De modo que la frase se usa en locuciones tales como “Fulano pretende quedarse con la chancha, los veinte y la máquina de hacer chorizos". Ese agregado tecnológico eleva la rapacidad al colmo. Muestra el afán desaforado de quedarse con todo. Y con algo más, de ser posible.
MORIR DE AMOR
Se habla corrientemente de las agonías del amor, y el tema inspíra óperas, best-sellers, tangos, boleros y culebrones. La idea de que el sentimiento amoroso está fatalmente asociado con el final de la existencia nos viene desde muy atrás como lo prueban las lenguas más antiguas. Del indoeuropeo (lengua madre del sánscrito, el griego y el latín) heredamos la raíz wen- que significa desear intensamente, querer, amar. De allí viene Venus, nombre de la diosa del amor, de donde salió venéreo, que antes se refería al amor físico y hoy sólo se aplica a ciertas enfermedades sexuales. Y también venerado, persona idolatrada. Pero los filtros de amor y los sufrimientos atroces propios de un amor no correspondido hicieron que de la misma raíz wen- derivase además una palabra terrible, veneno. Así surgió la alianza entre las palpitaciones del corazón y su interrupción definitiva. Amar y morir quedaron unidos, sobre todo entre los románticos y los adolescentes, tan amigos ambos de las expresiones tremendas. Cuando "morir de amor " no va más allá de una manera de hablar, la sustituye una frase bastante más prosaica: “ hay amores que matan”.
NO ES MOCO DE PAVO
Cuando queremos ponderar la importancia de un asunto cualquiera, con frecuencia nos valemos de una comparación negativa y destacamos que eso "no es moco de pavo". El diccionario define moco de pavo como "apéndice carnoso eréctil que el pavo tiene sobre el pico". Pero el dicho del título proviene de cuando se usaba reloj con cadena. Ésta asomaba como una provocación para los ladrones, quienes aprovechaban las aglomeraciones para desprender el reloj y dejar la cadena que lo sujetaba. Dado el público del que salían los incautos (llamados "pavos" en la jerga del delito), esas cadenas eran de escaso valor, de modo que se quedaban colgando como cuelga el moco del ave. Hoy, se usan relojes de pulsera, la expresión ha perdido toda conexión con su origen. Pero basta escuchar que algo "no es moco de pavo" para que en seguida todos entendamos que no nos están hablando de ninguna p a v a d a.

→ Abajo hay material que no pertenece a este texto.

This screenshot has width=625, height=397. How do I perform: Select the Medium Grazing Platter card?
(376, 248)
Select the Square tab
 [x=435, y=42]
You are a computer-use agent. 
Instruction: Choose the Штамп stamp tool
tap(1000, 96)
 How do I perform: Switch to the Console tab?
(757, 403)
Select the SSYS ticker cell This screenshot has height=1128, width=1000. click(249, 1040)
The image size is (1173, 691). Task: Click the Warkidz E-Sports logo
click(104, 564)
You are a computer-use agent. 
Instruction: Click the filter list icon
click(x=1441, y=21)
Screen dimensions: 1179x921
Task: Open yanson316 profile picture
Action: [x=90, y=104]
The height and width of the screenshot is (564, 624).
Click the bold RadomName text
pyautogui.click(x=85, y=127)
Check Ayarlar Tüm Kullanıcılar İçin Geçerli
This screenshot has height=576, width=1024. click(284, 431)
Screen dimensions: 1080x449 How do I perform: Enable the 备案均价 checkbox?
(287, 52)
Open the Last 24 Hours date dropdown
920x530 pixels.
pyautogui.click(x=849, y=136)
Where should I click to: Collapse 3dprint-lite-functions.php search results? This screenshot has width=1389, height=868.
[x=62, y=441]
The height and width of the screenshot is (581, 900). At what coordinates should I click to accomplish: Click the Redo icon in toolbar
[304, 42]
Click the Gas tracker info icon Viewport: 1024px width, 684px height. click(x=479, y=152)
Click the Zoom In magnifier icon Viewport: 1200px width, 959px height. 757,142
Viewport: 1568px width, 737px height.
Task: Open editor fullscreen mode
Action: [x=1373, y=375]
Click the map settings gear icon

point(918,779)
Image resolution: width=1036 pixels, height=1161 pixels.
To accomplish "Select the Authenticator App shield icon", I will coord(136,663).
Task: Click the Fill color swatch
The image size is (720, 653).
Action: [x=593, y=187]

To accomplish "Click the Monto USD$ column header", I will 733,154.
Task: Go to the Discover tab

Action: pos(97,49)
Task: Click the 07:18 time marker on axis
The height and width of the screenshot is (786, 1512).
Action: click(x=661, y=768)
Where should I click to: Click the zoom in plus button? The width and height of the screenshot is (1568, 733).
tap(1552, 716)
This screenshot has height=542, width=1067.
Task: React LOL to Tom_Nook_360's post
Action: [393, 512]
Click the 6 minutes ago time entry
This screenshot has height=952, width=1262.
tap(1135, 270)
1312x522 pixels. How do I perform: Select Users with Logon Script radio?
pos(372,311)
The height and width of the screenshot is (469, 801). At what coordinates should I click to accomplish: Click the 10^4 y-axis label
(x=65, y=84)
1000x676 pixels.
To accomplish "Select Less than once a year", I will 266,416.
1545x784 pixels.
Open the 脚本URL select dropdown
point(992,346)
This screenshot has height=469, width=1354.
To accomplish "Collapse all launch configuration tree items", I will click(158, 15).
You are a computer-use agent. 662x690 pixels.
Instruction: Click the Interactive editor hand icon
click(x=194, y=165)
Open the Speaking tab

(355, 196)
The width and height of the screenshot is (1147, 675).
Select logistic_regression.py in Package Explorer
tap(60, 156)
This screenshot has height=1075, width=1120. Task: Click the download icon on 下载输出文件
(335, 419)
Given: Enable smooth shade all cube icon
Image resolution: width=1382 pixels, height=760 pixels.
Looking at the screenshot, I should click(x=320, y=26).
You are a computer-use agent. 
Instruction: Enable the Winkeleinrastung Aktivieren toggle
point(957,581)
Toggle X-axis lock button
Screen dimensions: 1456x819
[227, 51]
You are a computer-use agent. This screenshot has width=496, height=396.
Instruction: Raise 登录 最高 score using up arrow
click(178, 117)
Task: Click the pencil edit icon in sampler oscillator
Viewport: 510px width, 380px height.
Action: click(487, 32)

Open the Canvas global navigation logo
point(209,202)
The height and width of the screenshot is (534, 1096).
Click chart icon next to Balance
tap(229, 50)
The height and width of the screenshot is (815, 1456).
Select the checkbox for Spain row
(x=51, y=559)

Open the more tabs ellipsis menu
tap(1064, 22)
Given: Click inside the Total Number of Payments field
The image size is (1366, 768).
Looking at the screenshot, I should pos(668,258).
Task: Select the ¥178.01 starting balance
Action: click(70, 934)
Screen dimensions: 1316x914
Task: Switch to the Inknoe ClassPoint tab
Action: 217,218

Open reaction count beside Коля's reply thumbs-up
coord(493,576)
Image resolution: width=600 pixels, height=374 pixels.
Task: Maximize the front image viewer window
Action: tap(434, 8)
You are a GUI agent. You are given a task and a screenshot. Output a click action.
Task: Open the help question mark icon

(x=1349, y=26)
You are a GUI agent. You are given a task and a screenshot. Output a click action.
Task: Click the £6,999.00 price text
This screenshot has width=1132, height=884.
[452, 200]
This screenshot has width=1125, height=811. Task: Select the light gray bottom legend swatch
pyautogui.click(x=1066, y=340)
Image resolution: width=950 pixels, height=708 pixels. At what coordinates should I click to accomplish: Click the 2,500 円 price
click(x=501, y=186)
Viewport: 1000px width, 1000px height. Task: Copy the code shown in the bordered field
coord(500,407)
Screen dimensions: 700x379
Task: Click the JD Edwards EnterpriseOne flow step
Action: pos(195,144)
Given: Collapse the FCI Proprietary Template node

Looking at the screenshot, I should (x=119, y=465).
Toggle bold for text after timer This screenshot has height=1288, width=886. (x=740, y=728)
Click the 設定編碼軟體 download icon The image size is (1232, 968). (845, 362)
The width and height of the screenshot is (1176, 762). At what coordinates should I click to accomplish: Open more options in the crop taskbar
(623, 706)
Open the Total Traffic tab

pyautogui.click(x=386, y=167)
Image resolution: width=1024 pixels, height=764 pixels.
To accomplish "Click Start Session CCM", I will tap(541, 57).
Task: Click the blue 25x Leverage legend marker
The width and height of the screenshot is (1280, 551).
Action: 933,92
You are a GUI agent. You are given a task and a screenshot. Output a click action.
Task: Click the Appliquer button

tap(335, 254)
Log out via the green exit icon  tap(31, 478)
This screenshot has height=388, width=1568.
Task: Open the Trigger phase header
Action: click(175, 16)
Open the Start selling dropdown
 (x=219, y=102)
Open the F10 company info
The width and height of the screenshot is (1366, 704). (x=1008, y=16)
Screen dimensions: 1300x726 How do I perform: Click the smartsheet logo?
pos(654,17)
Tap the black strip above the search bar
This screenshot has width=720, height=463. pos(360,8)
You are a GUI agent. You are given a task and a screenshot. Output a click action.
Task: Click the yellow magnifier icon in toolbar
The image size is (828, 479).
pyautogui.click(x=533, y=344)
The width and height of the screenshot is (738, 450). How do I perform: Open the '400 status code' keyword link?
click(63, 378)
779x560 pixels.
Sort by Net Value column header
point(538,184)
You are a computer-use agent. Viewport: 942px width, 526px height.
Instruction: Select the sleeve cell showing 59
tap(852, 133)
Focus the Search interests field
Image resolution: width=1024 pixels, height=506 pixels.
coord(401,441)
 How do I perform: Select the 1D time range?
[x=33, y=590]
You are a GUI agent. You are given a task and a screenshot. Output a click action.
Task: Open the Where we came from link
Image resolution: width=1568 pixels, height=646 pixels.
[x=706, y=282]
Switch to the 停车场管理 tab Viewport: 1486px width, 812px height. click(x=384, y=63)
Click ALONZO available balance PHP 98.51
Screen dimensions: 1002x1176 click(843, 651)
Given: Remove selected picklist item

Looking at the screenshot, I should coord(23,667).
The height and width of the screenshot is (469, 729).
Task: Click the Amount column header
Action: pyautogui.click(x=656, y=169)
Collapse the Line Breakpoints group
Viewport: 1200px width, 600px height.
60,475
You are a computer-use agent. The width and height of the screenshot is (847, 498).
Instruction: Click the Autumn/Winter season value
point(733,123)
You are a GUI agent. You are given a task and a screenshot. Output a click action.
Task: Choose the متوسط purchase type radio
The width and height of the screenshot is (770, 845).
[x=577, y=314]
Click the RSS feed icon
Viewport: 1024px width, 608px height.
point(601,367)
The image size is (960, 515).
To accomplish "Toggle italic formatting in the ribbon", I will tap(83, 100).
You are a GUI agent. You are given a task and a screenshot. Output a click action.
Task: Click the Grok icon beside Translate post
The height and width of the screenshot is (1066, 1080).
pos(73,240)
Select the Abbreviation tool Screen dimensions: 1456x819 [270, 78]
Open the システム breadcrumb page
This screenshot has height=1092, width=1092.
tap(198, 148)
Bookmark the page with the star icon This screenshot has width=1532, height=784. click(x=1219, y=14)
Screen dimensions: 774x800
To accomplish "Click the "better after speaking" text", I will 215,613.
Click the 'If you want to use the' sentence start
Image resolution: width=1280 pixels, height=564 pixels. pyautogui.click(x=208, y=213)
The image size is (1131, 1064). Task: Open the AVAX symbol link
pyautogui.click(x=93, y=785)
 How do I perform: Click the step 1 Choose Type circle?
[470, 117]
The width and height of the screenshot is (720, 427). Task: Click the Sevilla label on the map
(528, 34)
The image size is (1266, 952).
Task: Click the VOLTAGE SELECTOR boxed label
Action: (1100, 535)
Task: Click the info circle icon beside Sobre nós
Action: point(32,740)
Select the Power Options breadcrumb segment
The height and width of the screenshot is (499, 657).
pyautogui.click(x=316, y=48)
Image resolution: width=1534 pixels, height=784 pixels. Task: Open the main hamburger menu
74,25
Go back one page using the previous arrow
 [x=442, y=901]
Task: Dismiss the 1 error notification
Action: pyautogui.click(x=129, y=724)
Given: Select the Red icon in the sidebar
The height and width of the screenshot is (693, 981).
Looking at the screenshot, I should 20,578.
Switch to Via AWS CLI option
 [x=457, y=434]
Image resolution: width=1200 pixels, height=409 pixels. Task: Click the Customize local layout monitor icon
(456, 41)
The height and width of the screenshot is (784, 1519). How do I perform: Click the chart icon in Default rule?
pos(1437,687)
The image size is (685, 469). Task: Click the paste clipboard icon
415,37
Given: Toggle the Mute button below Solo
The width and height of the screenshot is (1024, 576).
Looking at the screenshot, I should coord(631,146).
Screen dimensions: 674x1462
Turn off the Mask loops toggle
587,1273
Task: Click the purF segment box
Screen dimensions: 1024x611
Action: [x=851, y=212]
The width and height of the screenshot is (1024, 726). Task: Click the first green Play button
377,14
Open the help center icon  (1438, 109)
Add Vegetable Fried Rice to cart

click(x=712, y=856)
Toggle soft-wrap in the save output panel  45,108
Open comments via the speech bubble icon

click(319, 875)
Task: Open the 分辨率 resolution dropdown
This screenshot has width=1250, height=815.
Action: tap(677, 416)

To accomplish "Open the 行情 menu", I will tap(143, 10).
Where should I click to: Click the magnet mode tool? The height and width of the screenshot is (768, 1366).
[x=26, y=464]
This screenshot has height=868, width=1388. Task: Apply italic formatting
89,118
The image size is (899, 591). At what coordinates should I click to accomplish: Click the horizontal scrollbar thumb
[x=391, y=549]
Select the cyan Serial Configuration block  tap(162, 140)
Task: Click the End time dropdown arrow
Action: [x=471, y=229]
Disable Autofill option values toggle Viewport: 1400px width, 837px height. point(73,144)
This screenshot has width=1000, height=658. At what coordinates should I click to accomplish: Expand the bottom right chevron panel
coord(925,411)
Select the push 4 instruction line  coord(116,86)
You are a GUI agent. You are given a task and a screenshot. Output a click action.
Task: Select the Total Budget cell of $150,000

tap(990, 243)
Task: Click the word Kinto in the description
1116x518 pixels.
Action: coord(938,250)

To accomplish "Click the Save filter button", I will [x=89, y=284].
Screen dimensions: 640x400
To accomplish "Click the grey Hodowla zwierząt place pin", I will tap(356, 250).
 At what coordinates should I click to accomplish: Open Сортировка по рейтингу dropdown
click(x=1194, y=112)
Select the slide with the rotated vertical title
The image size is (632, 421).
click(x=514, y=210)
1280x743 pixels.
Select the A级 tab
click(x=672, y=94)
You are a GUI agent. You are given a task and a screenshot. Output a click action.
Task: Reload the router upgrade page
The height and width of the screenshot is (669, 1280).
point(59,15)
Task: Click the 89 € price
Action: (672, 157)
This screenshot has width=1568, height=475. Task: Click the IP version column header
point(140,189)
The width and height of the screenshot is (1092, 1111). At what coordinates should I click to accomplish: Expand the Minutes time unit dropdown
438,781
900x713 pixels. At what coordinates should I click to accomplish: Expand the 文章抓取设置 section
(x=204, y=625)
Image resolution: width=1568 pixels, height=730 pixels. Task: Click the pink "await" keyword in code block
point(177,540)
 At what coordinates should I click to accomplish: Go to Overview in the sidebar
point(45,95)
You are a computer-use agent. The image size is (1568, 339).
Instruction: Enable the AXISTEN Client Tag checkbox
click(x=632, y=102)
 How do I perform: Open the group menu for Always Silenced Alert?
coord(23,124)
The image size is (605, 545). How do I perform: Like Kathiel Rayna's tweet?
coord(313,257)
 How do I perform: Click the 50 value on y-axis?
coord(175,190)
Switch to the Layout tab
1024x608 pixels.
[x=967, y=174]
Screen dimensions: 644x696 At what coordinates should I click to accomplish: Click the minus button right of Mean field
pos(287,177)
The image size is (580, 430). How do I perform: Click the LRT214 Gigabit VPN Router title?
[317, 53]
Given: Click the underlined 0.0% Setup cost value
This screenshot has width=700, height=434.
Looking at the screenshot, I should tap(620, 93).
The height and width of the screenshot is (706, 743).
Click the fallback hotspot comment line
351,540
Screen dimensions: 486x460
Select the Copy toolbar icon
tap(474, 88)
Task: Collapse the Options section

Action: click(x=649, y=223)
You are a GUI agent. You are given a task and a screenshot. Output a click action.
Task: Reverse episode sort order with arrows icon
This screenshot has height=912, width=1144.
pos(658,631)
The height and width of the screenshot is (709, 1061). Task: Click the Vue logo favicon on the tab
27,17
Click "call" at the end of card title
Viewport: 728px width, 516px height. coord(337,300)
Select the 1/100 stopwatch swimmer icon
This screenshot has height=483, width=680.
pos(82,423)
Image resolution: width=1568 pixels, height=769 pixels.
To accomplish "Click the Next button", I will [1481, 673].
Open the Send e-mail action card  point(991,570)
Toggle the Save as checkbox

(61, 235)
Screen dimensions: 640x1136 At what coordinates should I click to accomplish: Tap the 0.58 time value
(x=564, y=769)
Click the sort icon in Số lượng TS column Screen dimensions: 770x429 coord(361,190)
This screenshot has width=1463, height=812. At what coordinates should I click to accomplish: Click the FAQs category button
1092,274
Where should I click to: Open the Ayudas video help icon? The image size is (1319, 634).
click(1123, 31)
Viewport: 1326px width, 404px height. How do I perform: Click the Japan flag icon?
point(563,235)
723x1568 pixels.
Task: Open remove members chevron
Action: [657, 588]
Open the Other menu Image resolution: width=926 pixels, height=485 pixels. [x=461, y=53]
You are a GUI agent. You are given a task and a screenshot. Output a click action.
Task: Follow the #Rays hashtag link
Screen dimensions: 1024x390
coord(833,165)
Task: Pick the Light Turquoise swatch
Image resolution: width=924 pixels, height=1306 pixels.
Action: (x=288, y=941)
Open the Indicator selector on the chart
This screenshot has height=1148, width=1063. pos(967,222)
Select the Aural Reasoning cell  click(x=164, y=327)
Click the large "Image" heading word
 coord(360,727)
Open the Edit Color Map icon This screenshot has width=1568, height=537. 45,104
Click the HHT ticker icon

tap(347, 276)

OJO POR OJO DIENTE POR DIENTE
Esta frase, que consagra la venganza como un procedimiento jurídico, figura en dos de los 282 artículos del código sancionado por Hammurabi (1792-1750 a. C.), fundador del imperio babilónico. La menciona también el Antiguo Testamento al referirse a los actos de violencia. “Quien cometiere e delito", dice el texto bíblico, "pagará vida por vida, ojo por ojo, diente por diente, mano por mano y pie por pie, quemadura por quemadura, herida por herida y golpe por golpe". Cuando el agredido prefería que se lo compensara con dinero, tenía derecho a una suma, fijada de antemano de acuerdo con la gravedad del daño. Así, según la ley del talión del derecho romano, quien recibía una cachetada podía canjear ese golpe por un monto equivalente a 5 ó 6 dólares de hoy. El dicho, con frecuencia abreviado como “ojo por ojo”, no pasa en la actualidad de un modo de hablar. Un desahogo para el rencor. Y prueba de que la idea de devolver mal por mal es siempre tentadora. Pero ningún código moderno autoriza a desdentar o volver tuerto al ofensor.